**Records for this exercise**:
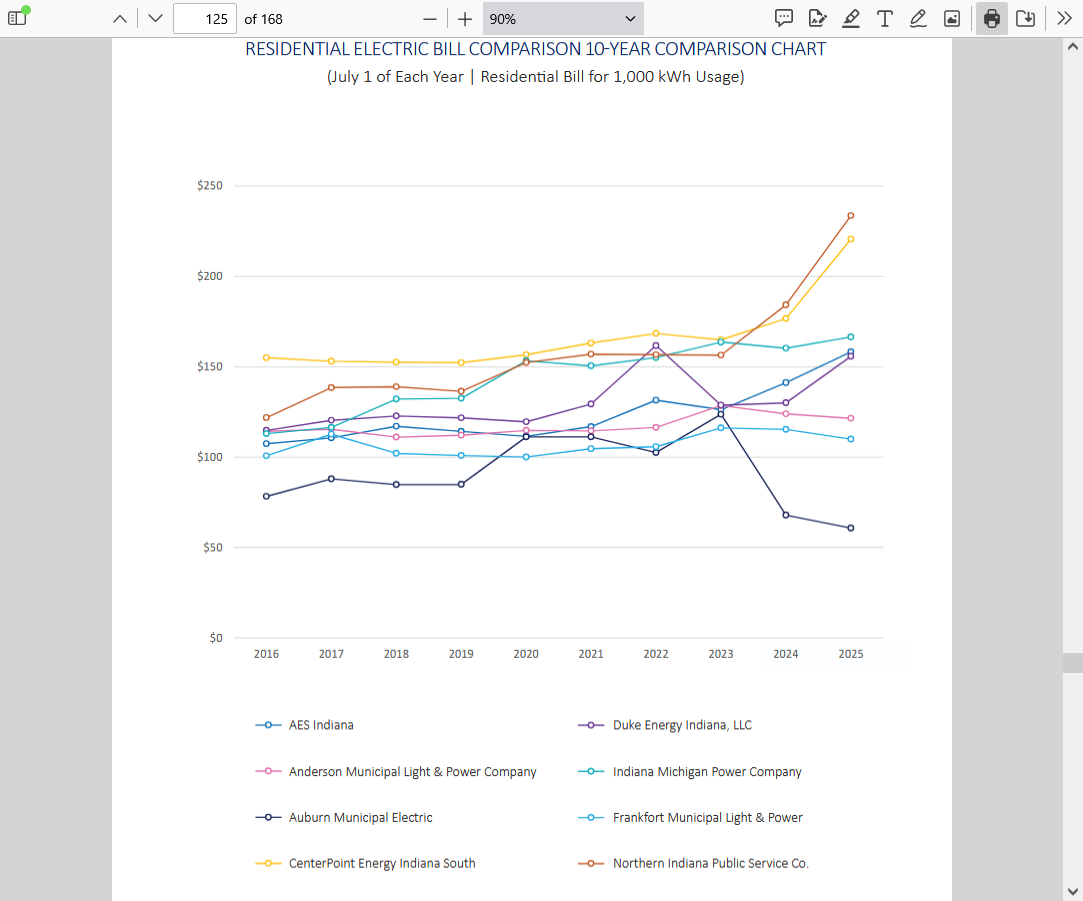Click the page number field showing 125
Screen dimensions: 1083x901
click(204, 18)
==
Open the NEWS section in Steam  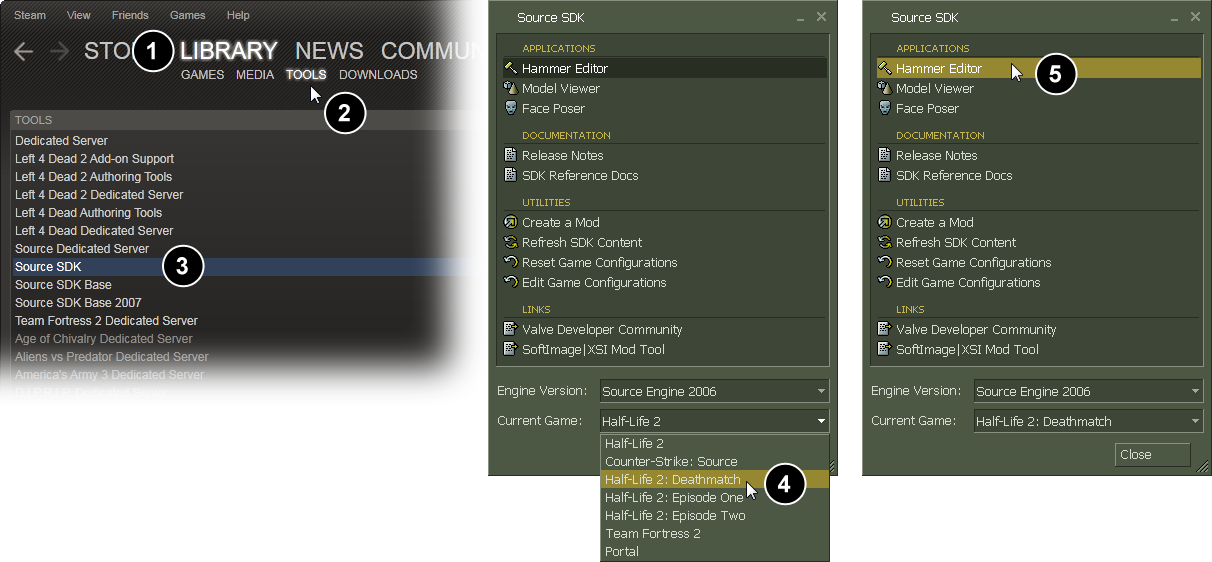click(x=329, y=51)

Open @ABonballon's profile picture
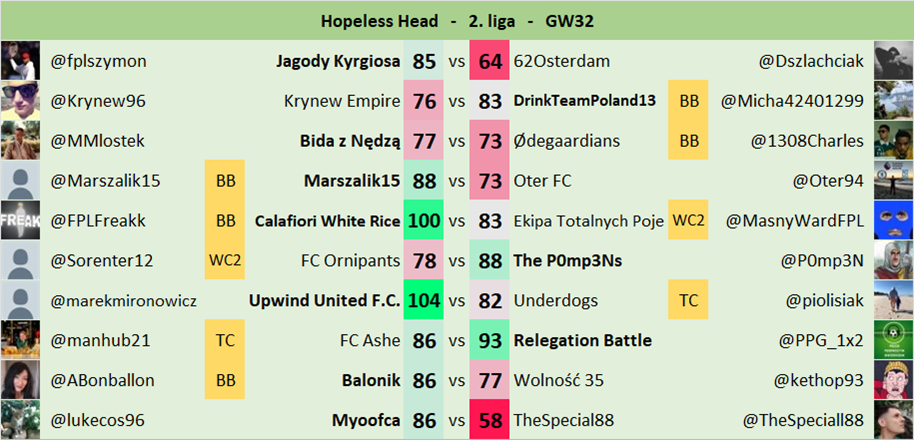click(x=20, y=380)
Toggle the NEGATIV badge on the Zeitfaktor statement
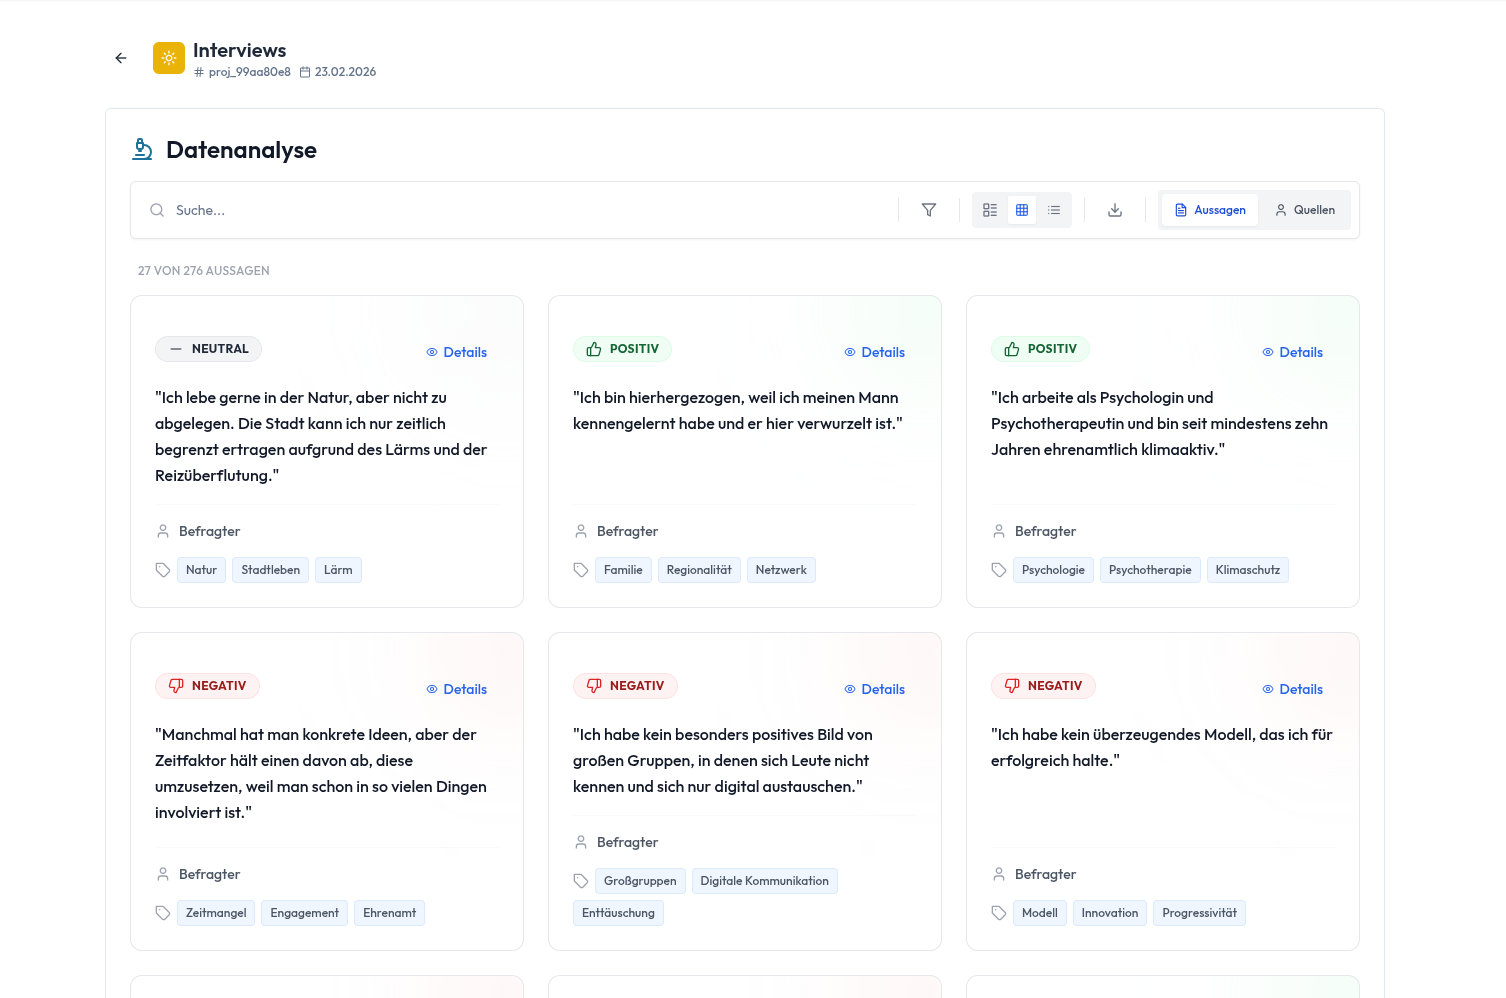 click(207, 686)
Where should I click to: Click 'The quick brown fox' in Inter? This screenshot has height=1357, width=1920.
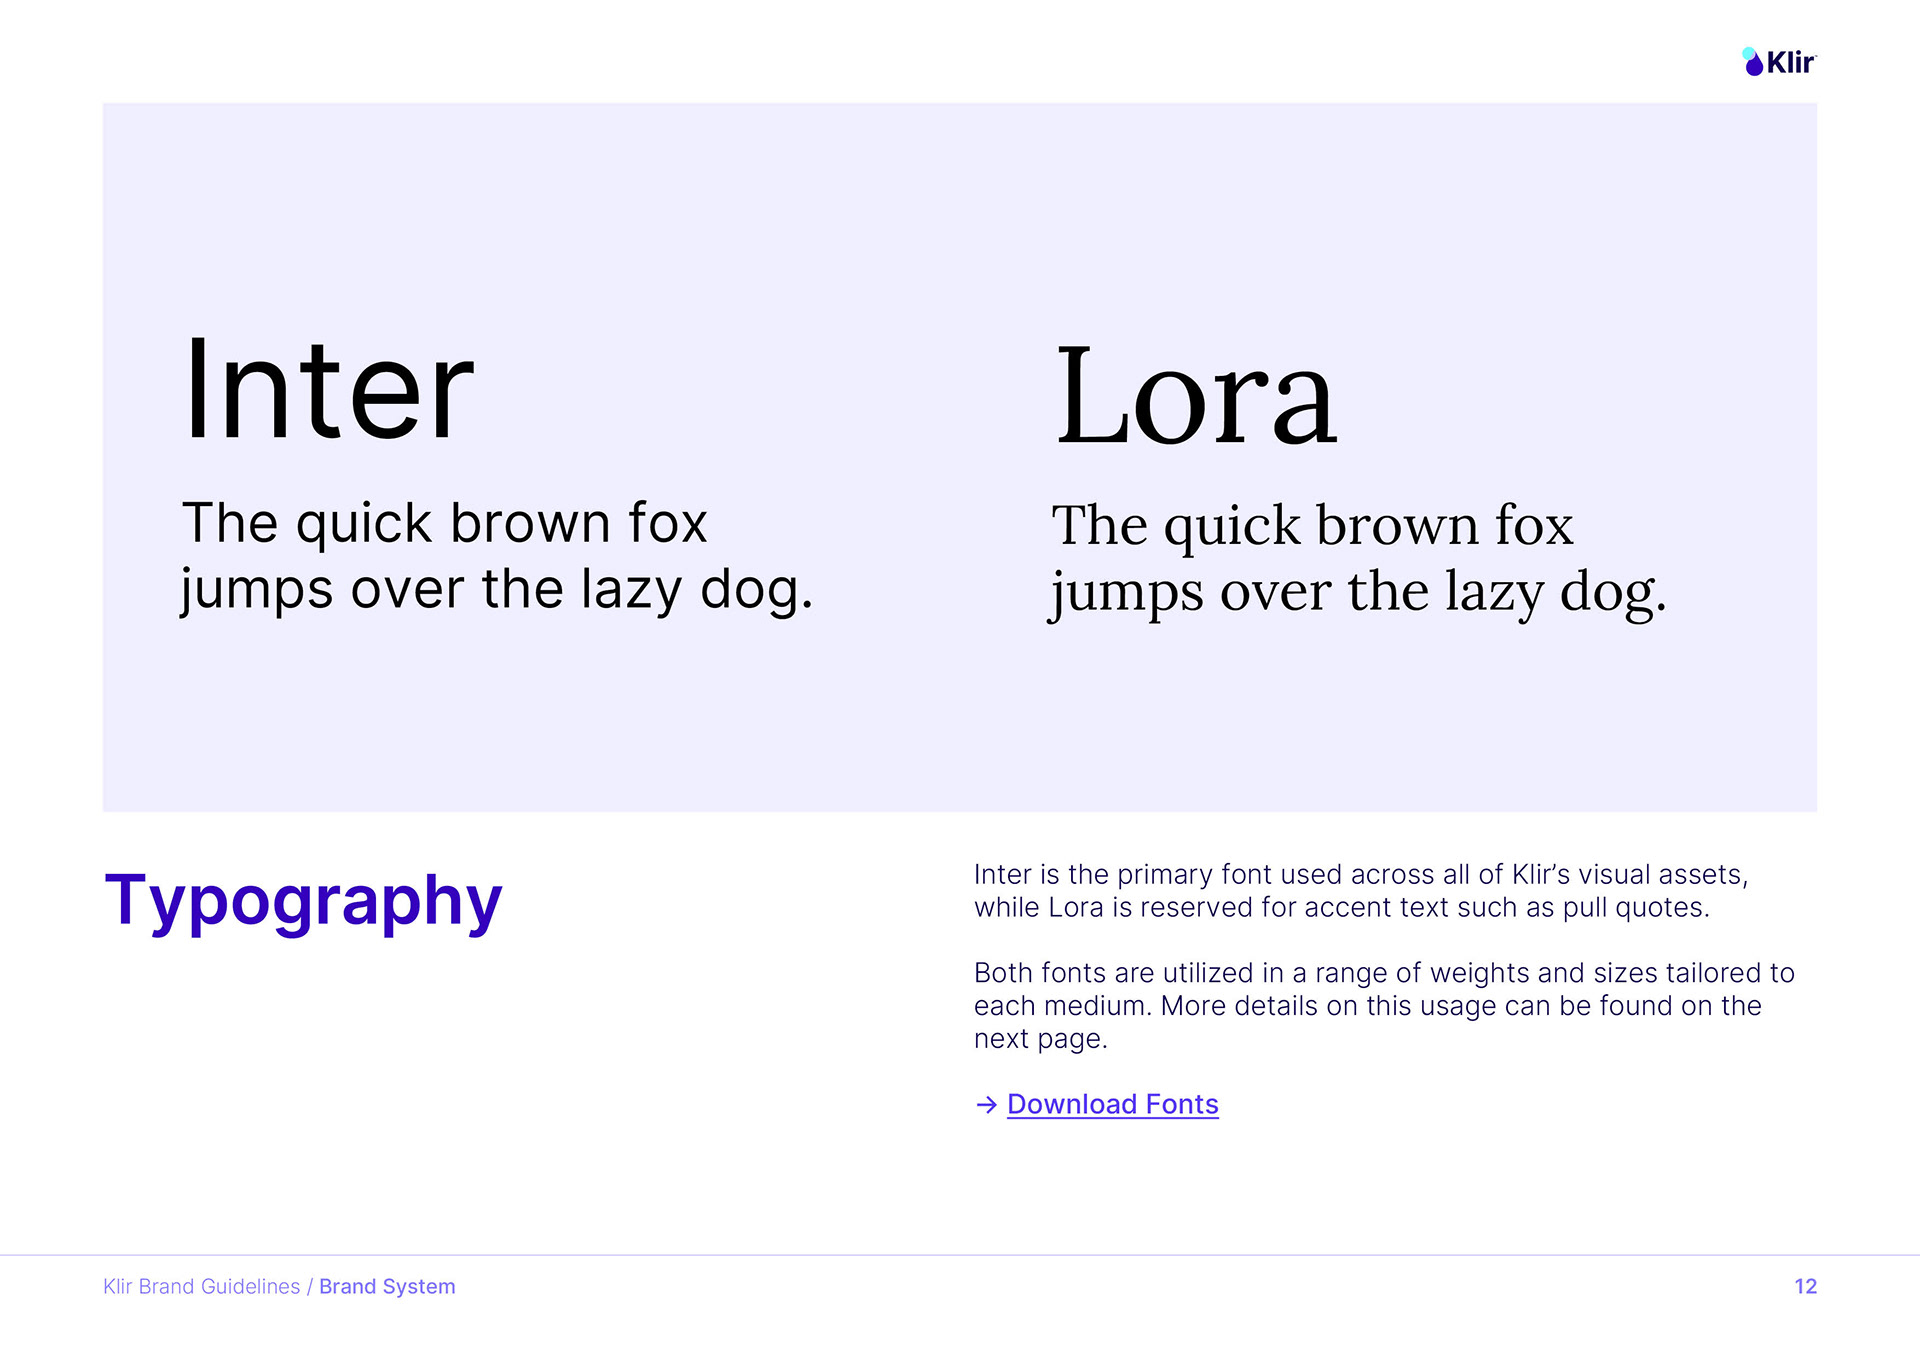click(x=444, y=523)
==
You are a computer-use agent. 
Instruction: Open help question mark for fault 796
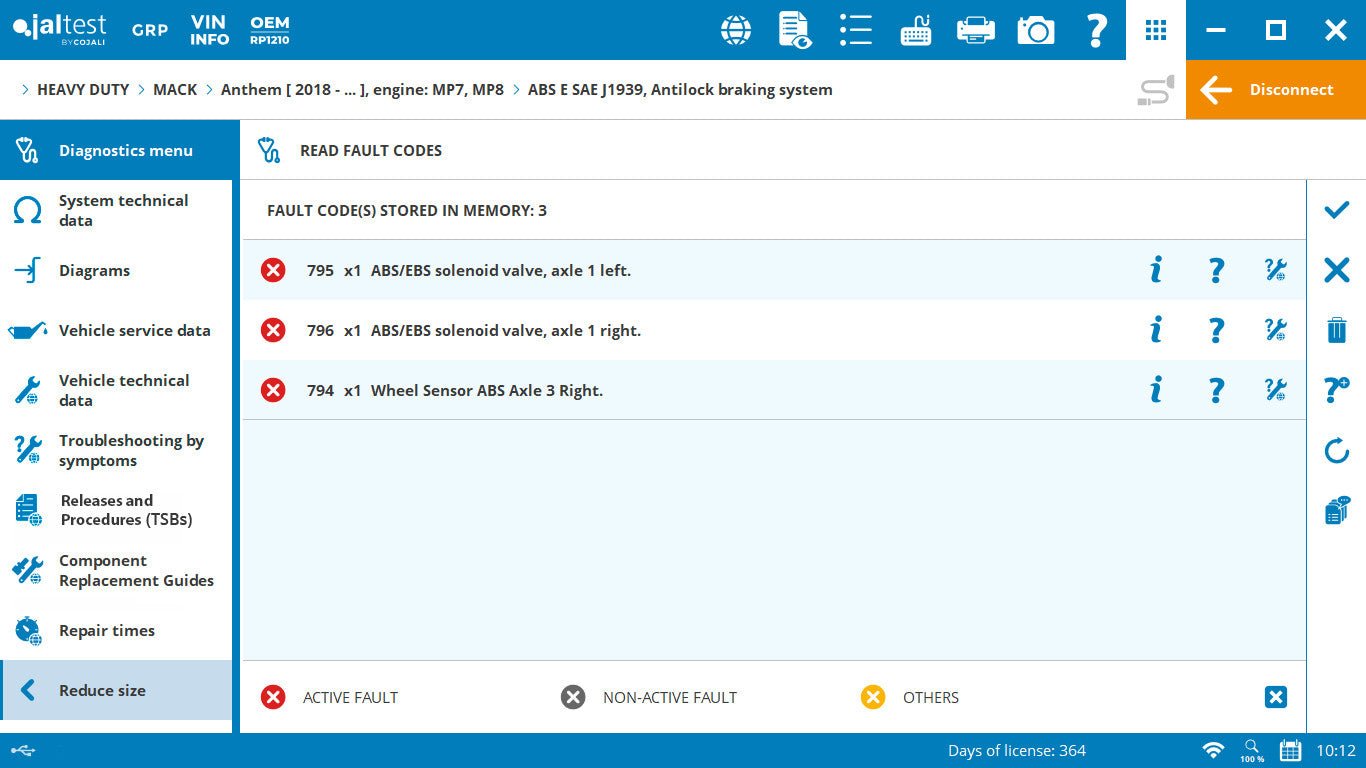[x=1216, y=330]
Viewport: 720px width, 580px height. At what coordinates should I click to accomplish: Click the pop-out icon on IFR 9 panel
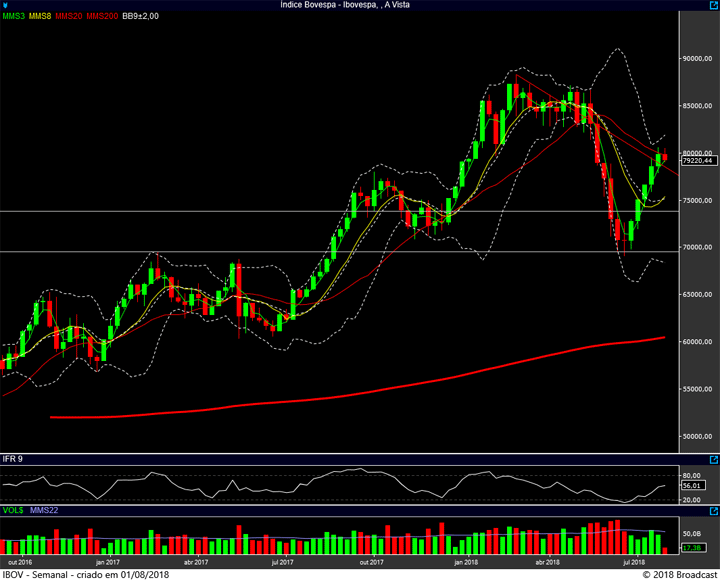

**Activity**: From the line containing "Instruction: Open help" through the line containing "Viewport: 720px width, 580px", copy every line above exactly, without pictures.

**Response for this exercise**:
Instruction: Open help question mark for fault 796
[x=1216, y=330]
Viewport: 720px width, 580px height. At what coordinates should I click to accomplish: Click the pop-out icon on IFR 9 panel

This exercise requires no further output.